The week in security: 457 changes hit security skills; 9 in 10 Aussie companies breached

Australian government moves to curb abuse of 457 visas had a concerning side effect as IT-security positions were relegated to a short-term visa category that offers no potential pathway to permanent residency – potentially making Australia a less attractive destination for overseas security talent.

Dreams of a password-less future are inching closer with Microsoft’s release of an app that facilitates sign-in to applications using the fingerprint scanner on your phone. It’s part of a growing reliance on biometrics and intelligent imaging that is also seeing growing use of selfies instead of passwords.

Flashlight apps have long been popular conduits for malware, and Google pulled two apps that were substituting fake sign-in pages for Australian banks – including the CBA, NAB, and Westpac – when users attempted to launch the real thing. This is the sort of thing that’s hard to beat with user education, no matter how good the user-education tools you choose. The problem is particularly compounded with surveys suggesting that the majority of users are willing to share sensitive information.

With ransomware now available on the black market for $US175 ($A132), it’s a piddling effort for cybercriminals to start their own ransomware franchise. Also popular among cybercriminals are Skype, Jabber, and ICQ – as well as an old Stuxnet-related bug that has proven successful in hitting unpatched computers.

As if the Internet of Things (IoT) security climate wasn’t already problematic enough, a new competitor to Mirai was proving even more adept at compromising home devices that continue to suffer security vulnerabilities like the flaws that allow Linksys routers to be compromised.
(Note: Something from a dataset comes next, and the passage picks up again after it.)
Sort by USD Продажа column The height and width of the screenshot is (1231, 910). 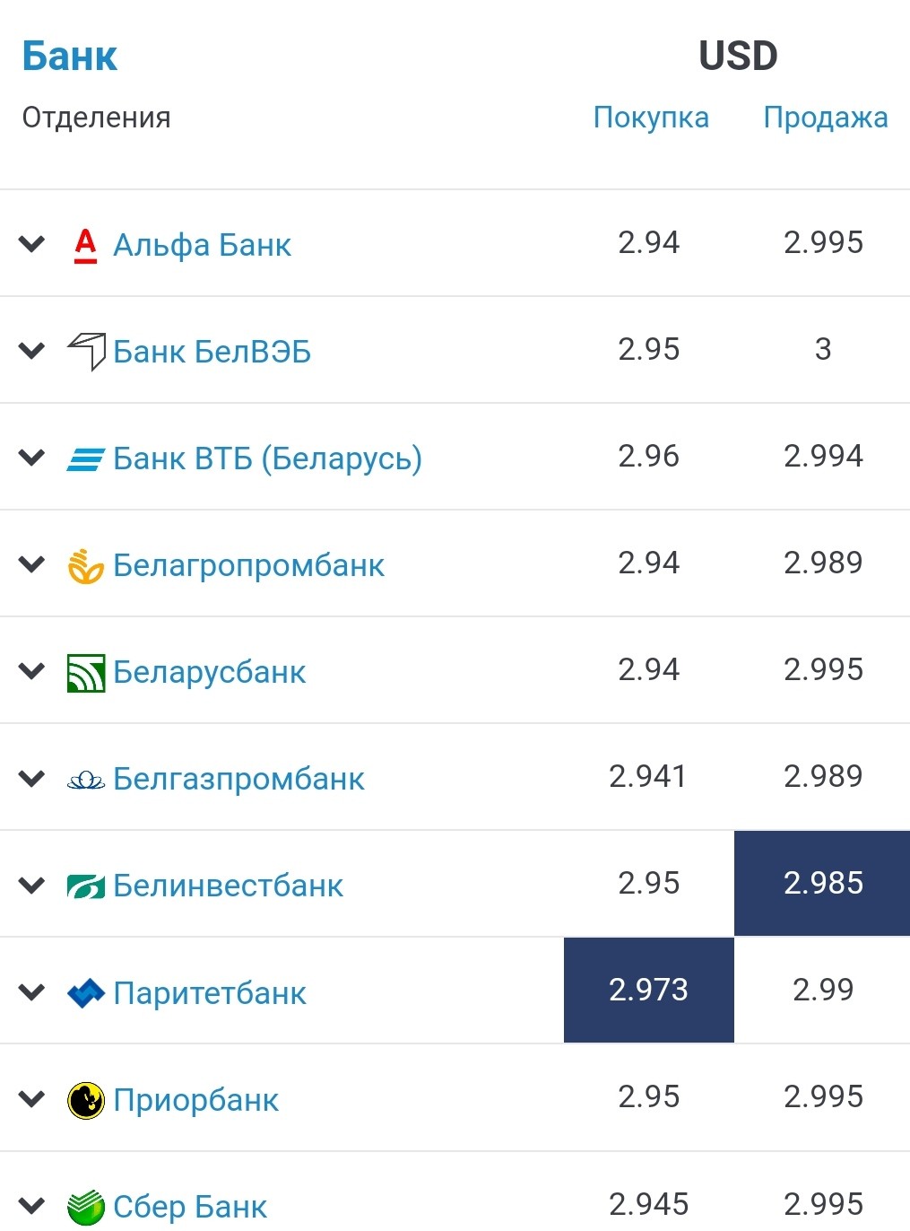click(x=825, y=118)
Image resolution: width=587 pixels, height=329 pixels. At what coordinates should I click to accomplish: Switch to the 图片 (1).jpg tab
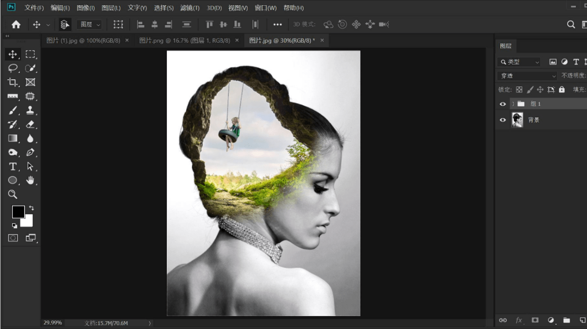(x=83, y=40)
A vigilante hacker is said to have built a worm to protect the IoT – but there’s little wonder that security is a big factor in Intel’s $US15b ($A20b) investment in the collision-avoidance space.

Indeed, cybersecurity breaches are nearly ubiquitous these days as figures suggest 9 out of 10 Australian organisations suffered a breach or attempted breach last year. Australian startup Wangle believes this security climate has created ripe opportunities for a mobile-optimisation stack that has been bundled into a commercial VPN product that is the first of many expected tools from the company.

Speaking of tools, a security researcher launched a utility that tests whether your computer has been infected with NSA spyware – even as Oracle released 299 security fixes in its latest update as it caught up with the leak of NSA hacks that included a Solaris exploit. Drupal fixed a critical access bypass vulnerability, while Google patched Chrome to address a phishing attack that transparently spoofed Apple.com by using internationalised domain names represented with non-Latin characters.